* Source text
============

Useful English Comprehension Quiz For SSC CGL And SSC CPO Exam 2018: 12th August

   

SSC CGL And SSC CPO 2018 Exams are the latest opportunities to serve in a govt job and to live in clover. The Commission has released the newly revised Exam Calendar for SSC Exams conducting this year. SSC CGL & SSC CPO 2018 Exam dates haven’t been decided yet but are to be conducted soon in upcoming next two months. Utilize the remaining time to be on the upswing by following SSC CGL Study Plan on SSC ADDA and team. Download our celebrated app ADDA247 to outsmart others. Our Revised Study Plan is all set to deliver the quizzes and notes on each four subjects asked in SSC CGL Tier-1 Examination. 

Be a part of this revised study plan, visit SSCADDA website regularly to add up each day effort in your practice. SSC CGL and CPO Exam dates can surprise you anytime soon. It is time to knuckle down to get your dream job, Today, in this English quiz we are providing 15 Idioms and Phrases questions. Attempt this quiz and prepare yourself flawlessly. We wish you good luck for the upcoming Exams.

Directions (1-5) A passage is given with 5 questions following it. Read the passage carefully and choose the best answer to each question out of the four alternatives and click the button corresponding to it.

============

* Data supplied

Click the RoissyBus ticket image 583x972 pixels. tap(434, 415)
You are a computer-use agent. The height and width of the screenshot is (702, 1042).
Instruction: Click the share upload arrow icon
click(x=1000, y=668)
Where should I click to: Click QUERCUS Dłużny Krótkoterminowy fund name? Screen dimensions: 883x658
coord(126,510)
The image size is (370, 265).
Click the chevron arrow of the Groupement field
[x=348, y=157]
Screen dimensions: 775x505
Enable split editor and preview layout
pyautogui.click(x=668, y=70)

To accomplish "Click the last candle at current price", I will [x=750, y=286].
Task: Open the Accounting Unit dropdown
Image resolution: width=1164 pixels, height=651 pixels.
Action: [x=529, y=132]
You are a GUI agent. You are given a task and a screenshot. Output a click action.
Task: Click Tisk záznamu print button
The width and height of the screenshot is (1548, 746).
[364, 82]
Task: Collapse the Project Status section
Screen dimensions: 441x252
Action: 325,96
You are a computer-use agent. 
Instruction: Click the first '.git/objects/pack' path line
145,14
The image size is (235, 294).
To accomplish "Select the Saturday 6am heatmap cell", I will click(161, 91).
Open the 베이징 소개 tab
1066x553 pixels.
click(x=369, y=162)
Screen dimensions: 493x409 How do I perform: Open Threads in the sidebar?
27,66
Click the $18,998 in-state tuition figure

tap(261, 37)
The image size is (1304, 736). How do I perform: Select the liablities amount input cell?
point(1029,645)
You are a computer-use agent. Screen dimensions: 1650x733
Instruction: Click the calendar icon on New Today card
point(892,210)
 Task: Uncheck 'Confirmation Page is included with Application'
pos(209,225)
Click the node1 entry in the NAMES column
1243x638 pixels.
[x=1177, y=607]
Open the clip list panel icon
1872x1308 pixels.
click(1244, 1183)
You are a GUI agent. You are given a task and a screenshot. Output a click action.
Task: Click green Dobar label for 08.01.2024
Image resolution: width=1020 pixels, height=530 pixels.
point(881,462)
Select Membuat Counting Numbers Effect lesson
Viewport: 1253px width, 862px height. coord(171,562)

============

* Exercise requirements
**A)** Return the stretch of the SSC exam quiz page from "Be a part of" through "corresponding to it.", copied word for word.
**B)** Supply the next part of the SSC exam quiz page, picking up directly after its final sentence.
The records originate from a source unrelated to the SSC exam quiz page.

* Task-by-task answers
**A)**
Be a part of this revised study plan, visit SSCADDA website regularly to add up each day effort in your practice. SSC CGL and CPO Exam dates can surprise you anytime soon. It is time to knuckle down to get your dream job, Today, in this English quiz we are providing 15 Idioms and Phrases questions. Attempt this quiz and prepare yourself flawlessly. We wish you good luck for the upcoming Exams.

Directions (1-5) A passage is given with 5 questions following it. Read the passage carefully and choose the best answer to each question out of the four alternatives and click the button corresponding to it.

**B)**
The function of education is to prepare young people to understand the whole process of life. The end of education is not merely to pass some examinations and get a job and earn one’s livelihood. If education is to make people understand life, then surely life is not merely a job or an occupation; life is something extraordinarily wide and profound, it is a great mystery, a vast realm in which we function as human beings. If we prepare ourselves only to earn a livelihood, we shall miss the whole point of life. To understand life is much more important than to get a degree or pass an examination for a job. Life, with all its subtleties, is such a vast expanse. It has its extraordinary beauty, its sorrows and joys. It also has its hidden things of the mind such as envies, ambitions, passions, fears, fulfilments and anxieties. The birds, the flowers, the flourishing trees, the heavens, the stars, the rivers and the fishes therein – all this is life. When we are young we must seek and find out what life is all about. Thus we cultivate intelligence with the help of education. Intelligence is the capacity to think freely, without fear, without a formula, so that we begin to discover for ourselves what is real and what is true. Anyone who is gripped with fear will never be intelligent. Most of us have fear in one form or another. Where there is fear there is no intelligence. Thus what education should do is help us understand the need of freedom. Unless we are free we will not understand the whole process of living. When we are free we have no fear. We do not imitate but we discover.

Q1. What is the effect of fear on humans?
(a) we understand life’s great mystery.
(b) we are not able to develop our intelligence.
(c) we think freely.
(d) we see the vast expanse of life.

Q2. The aim of education is to make us realise the need of __________ .
(a) understanding science
(b) freedom
(c) jobs
(d) passing examinations

Q3. When we are young we should __________ .
(a) seek the meaning of life
(b) study and get a degree
(c) try for a good job
(d) study science

Q4. Education helps us realize the ___________ .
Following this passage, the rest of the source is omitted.